EcoHealth Alliance Announces Discovery of New Bat-Origin Virus Impacting Pig Farms in Southern China

NEW YORK – April 4, 2018 – EcoHealth Alliance, a nonprofit organization working at the intersection of animal, environmental, and human health on a global scale, announced that–in collaboration with local partners–it has discovered a novel coronavirus in China called Swine Acute Diarrhea Syndrome (SADS-CoV). The virus has, so far, has caused the deaths of 24,693 piglets between 2016 and 2017 on several farms in the southern Chinese province of Guangdong, where the human pandemic SARS emerged in 2002.

Published today by the journal Nature, the virus’ discovery solves the mystery of mass pig die-offs on four farms in Guangdong Province. Particularly harmful to newborn piglets, SADS-CoV causes severe and acute diarrhea, acute vomiting, and eventually death due to rapid weight loss. It has a fatality rate as high as 90 percent for piglets five days or younger, but that drops in older pigs.

“This is a really unexpected finding: a brand new virus from the same bats that harbor SARS-like viruses, but this time causing a major outbreak in pig farms,” Dr. Peter Daszak, EcoHealth Alliance president and paper co-author, said. “This work highlights the value of going to emerging disease hotspots and doing surveillance in wildlife for novel viruses so we can stop them when they emerge, or even before. It’s a major success story for the USAID EPT/PREDICT project which is designed to do just that. It’s also the type of work that the Global Virome Project will tackle: finding these viruses before they cause damage.”

Using genetic testing of samples collected as part of its work funded by USAID and NIAID, EcoHealth Alliance scientists determined that horseshoe bats are likely SADS-CoV’s natural reservoir. The virus’ genomic sequence is nearly identical to the virus HKU2-CoV, a bat coronavirus identified in 2007.

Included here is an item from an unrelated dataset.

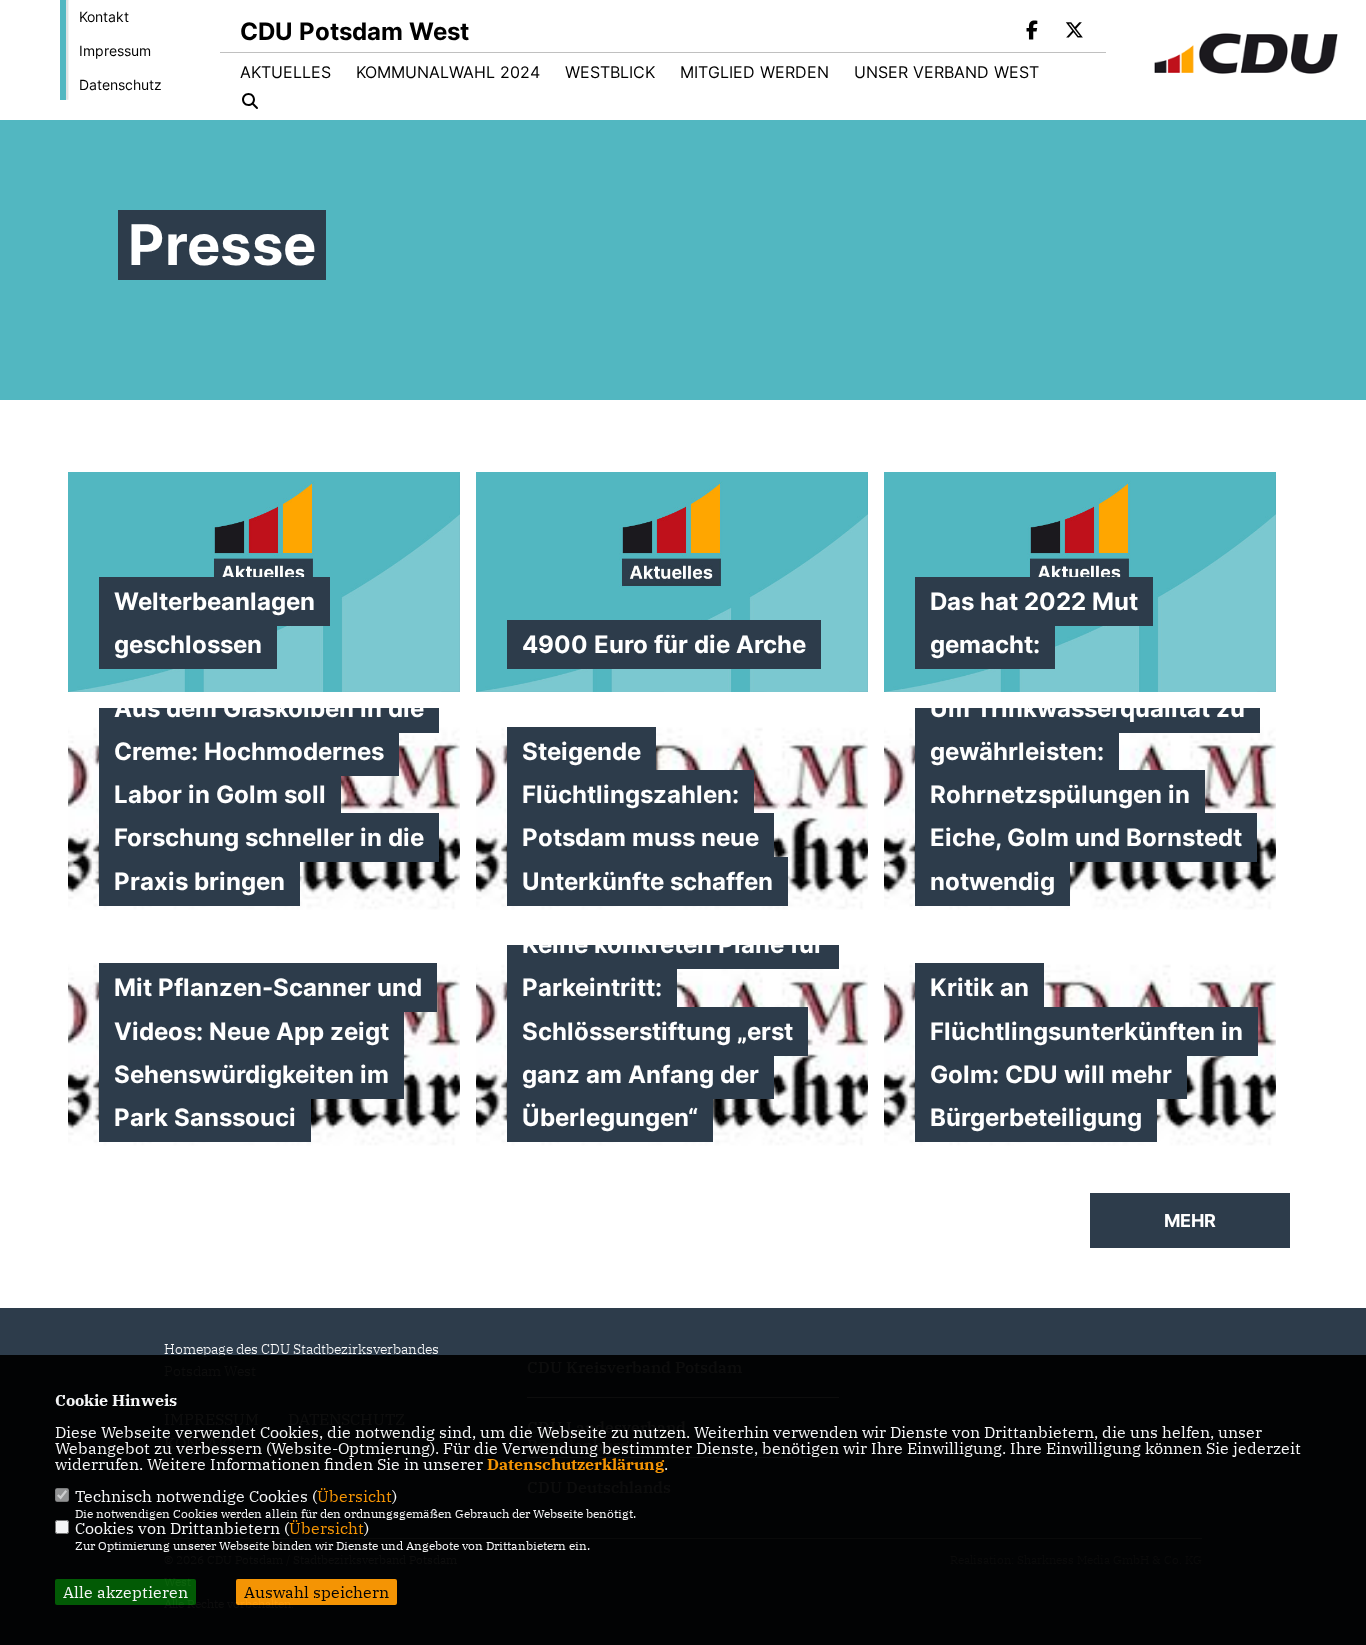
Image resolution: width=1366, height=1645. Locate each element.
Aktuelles (285, 72)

No humans have tested positive for SADS-CoV and, in lab work, the virus does not appear to be able to bind to human cells. However, the first SADS-CoV case occurred on a farm about 60 miles from the purported index case of SARS, a similar coronavirus. From 2002-2003, a SARS outbreak infected more than 8,000 people and killed more than 700, primarily in China. EcoHealth Alliance research from 2005 found that the horseshoe bat is also the natural reservoir for SARS.

About EcoHealth Alliance
Building on over 45 years of groundbreaking science, EcoHealth Alliance is a global nonprofit organization dedicated to protecting wildlife, environmental, and public health from the emergence of disease. Approximately 60 percent of emerging infectious diseases like Ebola, HIV, Zika, SARS, MERS, and West Nile virus have all originated in animals before spilling over to human populations. Using environmental and health data covering the past 60 years, EcoHealth Alliance scientists created the first-ever global disease hotspots map that identified at-risk regions to determine where research and field work are needed to help predict and prevent the next pandemic crisis. That work is the foundation of EcoHealth Alliance’s rigorous, science-based approach working in more than 30 countries worldwide. EcoHealth Alliance’s strength is founded on innovations in research, training, global partnerships, capacity building, and policy initiatives.